#### [Goal of the exercise]
Locate each line in the records below that contains the word "coordinates" and copy those lines, treating the match as case-sensitive.

#### [Data for the task]
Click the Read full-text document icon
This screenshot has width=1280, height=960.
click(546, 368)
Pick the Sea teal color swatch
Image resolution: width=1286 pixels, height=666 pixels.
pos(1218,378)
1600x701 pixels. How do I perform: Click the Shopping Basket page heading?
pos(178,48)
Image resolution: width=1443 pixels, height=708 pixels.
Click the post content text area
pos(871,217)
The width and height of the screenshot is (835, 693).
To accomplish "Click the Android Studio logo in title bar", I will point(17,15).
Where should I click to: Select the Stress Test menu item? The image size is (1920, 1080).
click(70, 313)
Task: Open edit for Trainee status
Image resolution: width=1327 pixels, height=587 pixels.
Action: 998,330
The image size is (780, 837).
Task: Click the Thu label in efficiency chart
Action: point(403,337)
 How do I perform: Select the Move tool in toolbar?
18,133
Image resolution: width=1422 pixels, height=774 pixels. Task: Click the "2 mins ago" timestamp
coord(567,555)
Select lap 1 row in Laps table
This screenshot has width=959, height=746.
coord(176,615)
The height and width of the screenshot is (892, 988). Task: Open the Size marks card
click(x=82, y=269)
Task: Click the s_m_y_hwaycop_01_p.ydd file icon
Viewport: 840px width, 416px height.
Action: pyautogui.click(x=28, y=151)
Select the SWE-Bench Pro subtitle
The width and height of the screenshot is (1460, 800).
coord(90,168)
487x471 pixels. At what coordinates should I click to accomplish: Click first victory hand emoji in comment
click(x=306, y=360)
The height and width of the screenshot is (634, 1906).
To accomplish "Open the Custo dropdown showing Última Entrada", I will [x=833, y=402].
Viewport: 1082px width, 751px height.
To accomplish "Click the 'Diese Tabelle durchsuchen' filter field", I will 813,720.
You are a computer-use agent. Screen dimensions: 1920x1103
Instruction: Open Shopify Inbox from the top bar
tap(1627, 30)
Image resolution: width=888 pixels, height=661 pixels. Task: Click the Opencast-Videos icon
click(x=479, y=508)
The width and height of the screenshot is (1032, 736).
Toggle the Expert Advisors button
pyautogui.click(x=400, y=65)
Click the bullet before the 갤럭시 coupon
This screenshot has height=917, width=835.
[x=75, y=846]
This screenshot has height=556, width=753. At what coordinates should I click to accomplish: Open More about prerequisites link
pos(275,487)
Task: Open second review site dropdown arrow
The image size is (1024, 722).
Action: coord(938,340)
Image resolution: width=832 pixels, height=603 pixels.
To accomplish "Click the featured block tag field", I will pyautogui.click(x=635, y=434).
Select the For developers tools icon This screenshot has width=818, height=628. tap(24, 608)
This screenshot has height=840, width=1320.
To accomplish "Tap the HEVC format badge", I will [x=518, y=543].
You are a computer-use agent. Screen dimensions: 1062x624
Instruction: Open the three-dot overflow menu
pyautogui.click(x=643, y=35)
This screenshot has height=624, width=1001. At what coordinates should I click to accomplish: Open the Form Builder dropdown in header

#### [Result of this exercise]
487x471 pixels. At what coordinates should I click to accomplish: Click first victory hand emoji in comment
This screenshot has height=556, width=753. At what coordinates should I click to accomplish: Open More about prerequisites link
This screenshot has height=624, width=1001. At what coordinates should I click to accomplish: Open the Form Builder dropdown in header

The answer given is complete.